Each personal data processing which is not based on strict legal base or on consent of the person whose data are in question, is at least disputable.


Why is the legal provision on safety checks so imprecise?

It is unpermittedly imprecise. Regardless of warnings of the Citizens’ Protector and me, we do not have a single more precise provision. Not in a single law do we have defined the very concept of security check. Actually we have it only in the Data Secrecy Act, but it pertains to extremely narrow field – access to secret data. For all the other situations we do not have defined the concept of check, or precisely determined what actions, measures or activities it understands, as well as for determining for what facts shall those actions and measures be undertaken. There is unpermittedly too much space for „free interpreting”.


What would be legal consequences of illegal and unconstitutional personal data processing?

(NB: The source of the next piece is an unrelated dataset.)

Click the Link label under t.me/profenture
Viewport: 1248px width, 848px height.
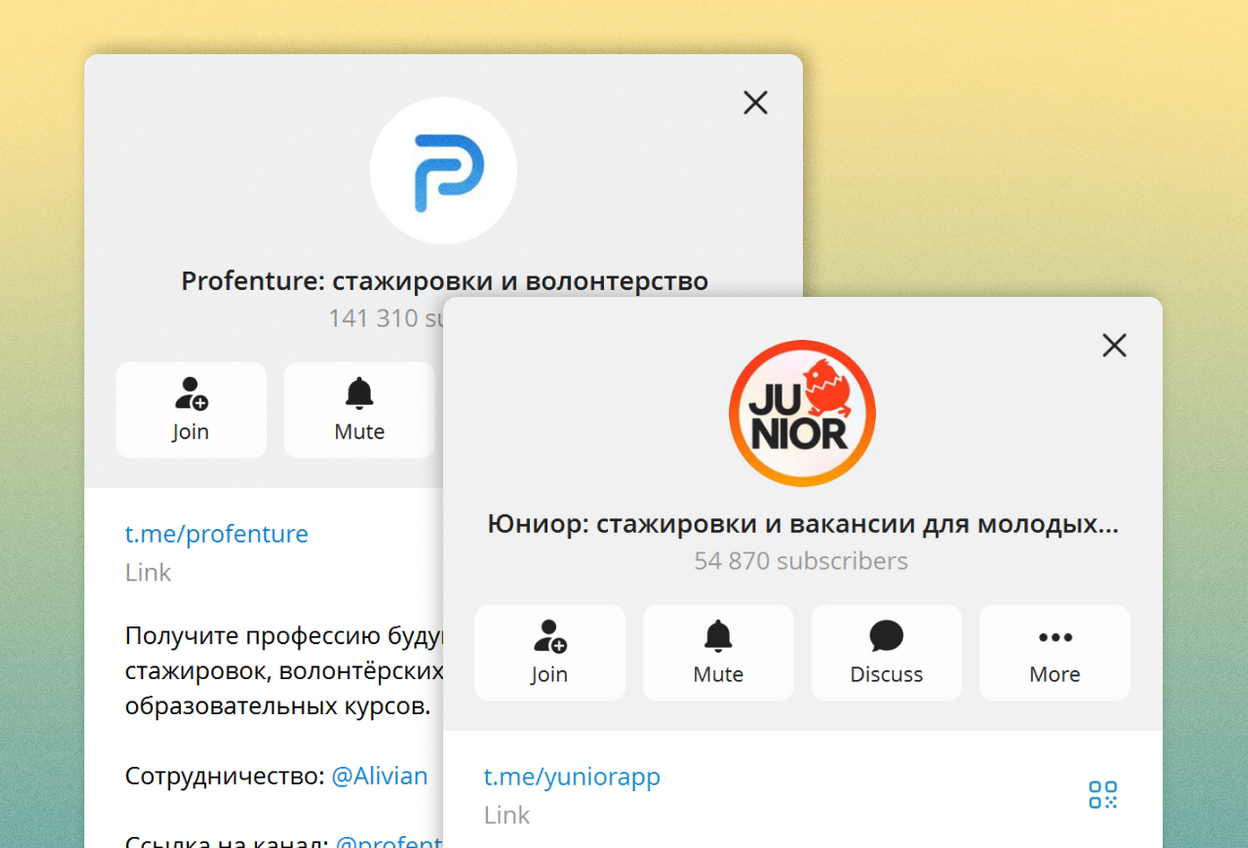pos(148,572)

As first we should eliminate possible dilemmas. As I said, processing data on anyone’s personality, without the knowledge of that person is permitted only when strictly provided by the law. It is not disputable that BIA and other security authorities, as well as Public Prosecutor’s Offices are authorized to deal in such data processing, but for legally determined purposes– in order to oppose criminal and in order to protect state security. However DVT is not a prosecutor’s office, and it is not any prosecution authority. On the contrary, that is an authority the purpose of which is to protect prosecutor’s independence. Not a single legal provision envisages that in the general prosecutors’ election procedure DVT shall process candidates’ data which have been previously checked by BIA, nor have the necessary legal authorizations been determined for that purpose for BIA. Personal data processing without legal ground, or without consent of the person whose data are in question in that and in any other case would be an infringement. Depending on the specific circumstances, secret processing can also be criminal act of unauthorized personal data processing.